**AIM:**
Reproduce each of the following items verbatim, line for line.

- - - -

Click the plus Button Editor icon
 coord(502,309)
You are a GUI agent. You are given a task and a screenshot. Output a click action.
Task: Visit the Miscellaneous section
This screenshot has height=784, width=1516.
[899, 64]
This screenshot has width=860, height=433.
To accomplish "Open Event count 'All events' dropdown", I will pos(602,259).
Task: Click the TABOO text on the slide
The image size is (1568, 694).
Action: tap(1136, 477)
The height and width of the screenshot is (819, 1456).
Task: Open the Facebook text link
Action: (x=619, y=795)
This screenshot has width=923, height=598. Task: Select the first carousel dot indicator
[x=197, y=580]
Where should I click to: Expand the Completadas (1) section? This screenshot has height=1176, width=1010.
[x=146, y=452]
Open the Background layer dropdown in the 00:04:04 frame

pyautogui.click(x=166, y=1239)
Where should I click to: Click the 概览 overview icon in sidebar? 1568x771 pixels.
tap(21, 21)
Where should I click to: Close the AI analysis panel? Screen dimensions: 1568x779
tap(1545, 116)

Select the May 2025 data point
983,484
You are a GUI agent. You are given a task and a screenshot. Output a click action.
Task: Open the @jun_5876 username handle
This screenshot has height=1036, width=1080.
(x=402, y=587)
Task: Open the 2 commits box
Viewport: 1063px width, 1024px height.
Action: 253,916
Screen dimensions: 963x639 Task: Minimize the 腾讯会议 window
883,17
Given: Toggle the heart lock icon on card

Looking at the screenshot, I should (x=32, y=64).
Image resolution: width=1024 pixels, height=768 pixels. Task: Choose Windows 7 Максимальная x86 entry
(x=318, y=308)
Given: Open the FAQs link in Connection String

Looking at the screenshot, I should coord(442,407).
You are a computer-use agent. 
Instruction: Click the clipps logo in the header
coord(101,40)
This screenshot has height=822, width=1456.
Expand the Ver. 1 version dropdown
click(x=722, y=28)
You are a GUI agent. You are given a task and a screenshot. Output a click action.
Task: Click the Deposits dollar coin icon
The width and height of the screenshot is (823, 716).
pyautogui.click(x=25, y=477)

- - - -

**RESULT FOR THIS TASK:**
Click the plus Button Editor icon
 coord(502,309)
You are a GUI agent. You are given a task and a screenshot. Output a click action.
Task: Visit the Miscellaneous section
This screenshot has height=784, width=1516.
[899, 64]
This screenshot has width=860, height=433.
To accomplish "Open Event count 'All events' dropdown", I will pos(602,259).
Task: Click the TABOO text on the slide
The image size is (1568, 694).
Action: tap(1136, 477)
The height and width of the screenshot is (819, 1456).
Task: Open the Facebook text link
Action: (x=619, y=795)
This screenshot has width=923, height=598. Task: Select the first carousel dot indicator
[x=197, y=580]
Where should I click to: Expand the Completadas (1) section? This screenshot has height=1176, width=1010.
[x=146, y=452]
Open the Background layer dropdown in the 00:04:04 frame

pyautogui.click(x=166, y=1239)
Where should I click to: Click the 概览 overview icon in sidebar? 1568x771 pixels.
tap(21, 21)
Where should I click to: Close the AI analysis panel? Screen dimensions: 1568x779
tap(1545, 116)

Select the May 2025 data point
983,484
You are a GUI agent. You are given a task and a screenshot. Output a click action.
Task: Open the @jun_5876 username handle
This screenshot has height=1036, width=1080.
(x=402, y=587)
Task: Open the 2 commits box
Viewport: 1063px width, 1024px height.
Action: 253,916
Screen dimensions: 963x639 Task: Minimize the 腾讯会议 window
883,17
Given: Toggle the heart lock icon on card

Looking at the screenshot, I should (x=32, y=64).
Image resolution: width=1024 pixels, height=768 pixels. Task: Choose Windows 7 Максимальная x86 entry
(x=318, y=308)
Given: Open the FAQs link in Connection String

Looking at the screenshot, I should coord(442,407).
You are a computer-use agent. 
Instruction: Click the clipps logo in the header
coord(101,40)
This screenshot has height=822, width=1456.
Expand the Ver. 1 version dropdown
click(x=722, y=28)
You are a GUI agent. You are given a task and a screenshot. Output a click action.
Task: Click the Deposits dollar coin icon
The width and height of the screenshot is (823, 716).
pyautogui.click(x=25, y=477)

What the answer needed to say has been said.